> _EXERCISE PROMPT_
In the records below, find the line containing "You are a computer-use agent. 876x1060" and restate it and all lines after it exactly, through the last line.

[Pixel coordinate grounding data]
BEGIN

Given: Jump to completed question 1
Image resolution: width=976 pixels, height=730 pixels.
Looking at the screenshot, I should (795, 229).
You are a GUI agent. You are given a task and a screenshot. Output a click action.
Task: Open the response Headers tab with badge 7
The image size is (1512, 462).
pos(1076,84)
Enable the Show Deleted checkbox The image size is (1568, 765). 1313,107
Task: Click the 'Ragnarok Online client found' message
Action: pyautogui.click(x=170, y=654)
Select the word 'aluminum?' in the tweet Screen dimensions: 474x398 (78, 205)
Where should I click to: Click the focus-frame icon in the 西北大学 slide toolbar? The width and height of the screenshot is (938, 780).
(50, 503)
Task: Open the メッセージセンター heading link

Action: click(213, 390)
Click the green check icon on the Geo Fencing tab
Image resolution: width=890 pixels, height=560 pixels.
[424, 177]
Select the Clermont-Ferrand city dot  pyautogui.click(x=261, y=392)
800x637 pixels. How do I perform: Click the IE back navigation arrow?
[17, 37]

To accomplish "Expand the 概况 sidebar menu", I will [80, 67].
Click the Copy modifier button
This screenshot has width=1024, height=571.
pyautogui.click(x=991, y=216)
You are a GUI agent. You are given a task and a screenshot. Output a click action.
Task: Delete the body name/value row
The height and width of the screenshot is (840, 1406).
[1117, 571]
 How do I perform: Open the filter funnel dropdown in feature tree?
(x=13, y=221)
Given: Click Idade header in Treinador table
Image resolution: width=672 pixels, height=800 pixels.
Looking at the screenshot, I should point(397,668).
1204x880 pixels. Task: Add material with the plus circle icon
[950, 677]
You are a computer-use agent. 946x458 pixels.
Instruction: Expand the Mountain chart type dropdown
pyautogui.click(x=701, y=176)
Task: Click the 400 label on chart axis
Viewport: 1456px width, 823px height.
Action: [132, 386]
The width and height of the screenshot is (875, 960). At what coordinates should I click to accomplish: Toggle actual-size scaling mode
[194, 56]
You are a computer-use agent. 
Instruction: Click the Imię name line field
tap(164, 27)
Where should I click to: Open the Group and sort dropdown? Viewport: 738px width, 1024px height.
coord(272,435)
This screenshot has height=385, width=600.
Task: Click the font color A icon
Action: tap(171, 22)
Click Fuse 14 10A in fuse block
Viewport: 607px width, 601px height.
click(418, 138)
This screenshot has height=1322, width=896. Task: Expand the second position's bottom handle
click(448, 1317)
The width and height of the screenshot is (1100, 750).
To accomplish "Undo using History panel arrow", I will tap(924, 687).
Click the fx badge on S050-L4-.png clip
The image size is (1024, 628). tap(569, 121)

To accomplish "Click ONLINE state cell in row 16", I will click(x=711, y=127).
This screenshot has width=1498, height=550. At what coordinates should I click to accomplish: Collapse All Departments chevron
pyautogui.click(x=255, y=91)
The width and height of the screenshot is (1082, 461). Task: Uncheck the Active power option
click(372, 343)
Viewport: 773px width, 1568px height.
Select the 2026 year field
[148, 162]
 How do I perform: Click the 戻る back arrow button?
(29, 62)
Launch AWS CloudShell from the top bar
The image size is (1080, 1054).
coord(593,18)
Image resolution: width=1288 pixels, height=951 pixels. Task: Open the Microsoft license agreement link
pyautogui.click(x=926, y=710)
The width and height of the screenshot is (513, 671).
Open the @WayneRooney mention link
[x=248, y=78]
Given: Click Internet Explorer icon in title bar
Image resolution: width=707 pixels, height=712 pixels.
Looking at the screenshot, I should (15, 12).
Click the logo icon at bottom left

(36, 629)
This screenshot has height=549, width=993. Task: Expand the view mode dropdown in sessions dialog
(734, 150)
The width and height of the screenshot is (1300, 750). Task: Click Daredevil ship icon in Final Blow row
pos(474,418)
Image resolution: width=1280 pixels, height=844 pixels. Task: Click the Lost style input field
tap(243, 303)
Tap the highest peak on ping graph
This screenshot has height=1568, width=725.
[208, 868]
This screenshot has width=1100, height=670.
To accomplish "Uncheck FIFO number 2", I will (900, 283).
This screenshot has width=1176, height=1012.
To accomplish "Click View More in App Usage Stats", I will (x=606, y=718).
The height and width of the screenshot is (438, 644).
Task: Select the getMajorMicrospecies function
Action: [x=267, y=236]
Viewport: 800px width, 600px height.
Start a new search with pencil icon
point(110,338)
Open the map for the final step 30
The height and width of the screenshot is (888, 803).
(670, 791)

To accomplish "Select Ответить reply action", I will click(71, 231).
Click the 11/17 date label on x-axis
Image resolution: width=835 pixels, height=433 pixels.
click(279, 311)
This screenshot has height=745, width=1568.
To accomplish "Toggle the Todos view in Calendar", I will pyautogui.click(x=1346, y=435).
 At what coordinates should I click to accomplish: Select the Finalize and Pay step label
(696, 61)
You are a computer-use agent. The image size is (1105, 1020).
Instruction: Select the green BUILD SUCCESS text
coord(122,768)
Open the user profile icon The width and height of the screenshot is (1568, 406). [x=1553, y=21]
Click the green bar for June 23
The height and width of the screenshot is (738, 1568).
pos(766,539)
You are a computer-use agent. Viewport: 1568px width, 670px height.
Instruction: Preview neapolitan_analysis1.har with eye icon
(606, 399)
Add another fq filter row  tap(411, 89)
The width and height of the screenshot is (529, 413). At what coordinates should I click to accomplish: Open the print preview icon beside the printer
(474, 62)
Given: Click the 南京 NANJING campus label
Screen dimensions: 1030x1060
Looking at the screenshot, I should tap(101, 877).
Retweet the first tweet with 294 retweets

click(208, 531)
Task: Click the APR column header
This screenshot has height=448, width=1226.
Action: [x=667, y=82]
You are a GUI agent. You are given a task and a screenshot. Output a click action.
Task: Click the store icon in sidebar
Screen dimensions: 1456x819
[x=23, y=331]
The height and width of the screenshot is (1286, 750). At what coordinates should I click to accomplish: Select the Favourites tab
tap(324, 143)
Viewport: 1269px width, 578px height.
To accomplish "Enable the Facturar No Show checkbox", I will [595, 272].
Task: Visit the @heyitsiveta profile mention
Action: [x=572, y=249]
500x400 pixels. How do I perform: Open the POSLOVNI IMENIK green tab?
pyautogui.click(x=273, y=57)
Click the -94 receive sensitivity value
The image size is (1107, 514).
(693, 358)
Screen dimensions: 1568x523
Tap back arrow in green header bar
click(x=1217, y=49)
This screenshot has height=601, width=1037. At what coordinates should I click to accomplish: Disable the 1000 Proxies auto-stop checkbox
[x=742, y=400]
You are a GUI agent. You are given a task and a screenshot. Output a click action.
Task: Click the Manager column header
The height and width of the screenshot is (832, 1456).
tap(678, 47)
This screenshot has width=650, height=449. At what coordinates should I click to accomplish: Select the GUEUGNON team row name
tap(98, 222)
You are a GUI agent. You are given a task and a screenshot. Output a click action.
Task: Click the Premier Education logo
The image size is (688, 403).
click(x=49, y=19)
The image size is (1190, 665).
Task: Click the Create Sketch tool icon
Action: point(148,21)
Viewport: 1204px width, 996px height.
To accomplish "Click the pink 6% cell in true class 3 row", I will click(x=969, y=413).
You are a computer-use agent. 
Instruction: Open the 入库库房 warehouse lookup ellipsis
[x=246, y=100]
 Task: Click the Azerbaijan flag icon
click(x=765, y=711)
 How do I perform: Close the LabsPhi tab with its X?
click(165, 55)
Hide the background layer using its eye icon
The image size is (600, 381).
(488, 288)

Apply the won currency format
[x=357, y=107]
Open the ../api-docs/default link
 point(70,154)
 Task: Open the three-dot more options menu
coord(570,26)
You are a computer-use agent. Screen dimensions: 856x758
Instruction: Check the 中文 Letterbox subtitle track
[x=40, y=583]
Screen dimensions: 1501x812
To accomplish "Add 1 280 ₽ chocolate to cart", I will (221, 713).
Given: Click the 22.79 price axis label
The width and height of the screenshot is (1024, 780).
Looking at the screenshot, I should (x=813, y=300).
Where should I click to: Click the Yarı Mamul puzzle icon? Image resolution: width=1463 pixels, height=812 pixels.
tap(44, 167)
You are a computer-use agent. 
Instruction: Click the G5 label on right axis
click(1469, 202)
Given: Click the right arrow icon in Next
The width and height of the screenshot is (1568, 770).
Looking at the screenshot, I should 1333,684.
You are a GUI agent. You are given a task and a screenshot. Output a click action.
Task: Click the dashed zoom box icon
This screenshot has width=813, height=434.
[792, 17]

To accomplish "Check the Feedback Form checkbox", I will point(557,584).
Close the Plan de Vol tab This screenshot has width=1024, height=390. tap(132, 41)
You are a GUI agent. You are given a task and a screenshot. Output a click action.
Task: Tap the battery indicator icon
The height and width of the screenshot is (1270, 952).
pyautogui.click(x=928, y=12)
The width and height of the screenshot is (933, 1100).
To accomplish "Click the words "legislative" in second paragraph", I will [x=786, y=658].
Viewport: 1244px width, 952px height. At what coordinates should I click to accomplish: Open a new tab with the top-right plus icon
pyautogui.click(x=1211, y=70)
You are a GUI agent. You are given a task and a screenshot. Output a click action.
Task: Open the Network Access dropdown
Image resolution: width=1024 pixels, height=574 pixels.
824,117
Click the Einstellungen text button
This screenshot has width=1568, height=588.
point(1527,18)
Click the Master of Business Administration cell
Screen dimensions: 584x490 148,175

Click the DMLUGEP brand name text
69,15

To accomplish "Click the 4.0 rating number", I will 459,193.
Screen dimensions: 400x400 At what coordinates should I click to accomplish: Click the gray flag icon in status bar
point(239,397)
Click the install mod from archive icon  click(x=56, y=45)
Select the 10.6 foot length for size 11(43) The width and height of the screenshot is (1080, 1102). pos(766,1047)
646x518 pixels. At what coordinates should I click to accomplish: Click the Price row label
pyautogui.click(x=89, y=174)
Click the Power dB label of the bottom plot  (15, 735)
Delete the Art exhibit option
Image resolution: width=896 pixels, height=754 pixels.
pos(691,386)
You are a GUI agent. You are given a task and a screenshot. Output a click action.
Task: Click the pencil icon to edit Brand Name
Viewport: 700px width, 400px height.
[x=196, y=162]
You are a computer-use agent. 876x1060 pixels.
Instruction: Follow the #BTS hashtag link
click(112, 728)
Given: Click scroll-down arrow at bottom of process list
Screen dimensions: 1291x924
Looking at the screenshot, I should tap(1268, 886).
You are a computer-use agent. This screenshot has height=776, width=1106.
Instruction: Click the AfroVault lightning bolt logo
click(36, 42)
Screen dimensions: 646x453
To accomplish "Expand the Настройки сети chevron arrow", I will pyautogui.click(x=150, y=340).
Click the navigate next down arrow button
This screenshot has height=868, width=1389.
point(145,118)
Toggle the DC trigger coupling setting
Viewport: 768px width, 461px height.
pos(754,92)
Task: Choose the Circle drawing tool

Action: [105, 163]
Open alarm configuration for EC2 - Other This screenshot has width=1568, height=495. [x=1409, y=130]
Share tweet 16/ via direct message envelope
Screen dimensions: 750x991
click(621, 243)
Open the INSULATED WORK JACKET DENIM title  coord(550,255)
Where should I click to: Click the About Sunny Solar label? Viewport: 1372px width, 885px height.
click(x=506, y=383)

END

> _EXPECTED ANSWER_
You are a computer-use agent. 876x1060 pixels.
Instruction: Follow the #BTS hashtag link
click(112, 728)
Given: Click scroll-down arrow at bottom of process list
Screen dimensions: 1291x924
Looking at the screenshot, I should tap(1268, 886).
You are a computer-use agent. This screenshot has height=776, width=1106.
Instruction: Click the AfroVault lightning bolt logo
click(36, 42)
Screen dimensions: 646x453
To accomplish "Expand the Настройки сети chevron arrow", I will pyautogui.click(x=150, y=340).
Click the navigate next down arrow button
This screenshot has height=868, width=1389.
point(145,118)
Toggle the DC trigger coupling setting
Viewport: 768px width, 461px height.
pos(754,92)
Task: Choose the Circle drawing tool

Action: [105, 163]
Open alarm configuration for EC2 - Other This screenshot has width=1568, height=495. [x=1409, y=130]
Share tweet 16/ via direct message envelope
Screen dimensions: 750x991
click(621, 243)
Open the INSULATED WORK JACKET DENIM title  coord(550,255)
Where should I click to: Click the About Sunny Solar label? Viewport: 1372px width, 885px height.
click(x=506, y=383)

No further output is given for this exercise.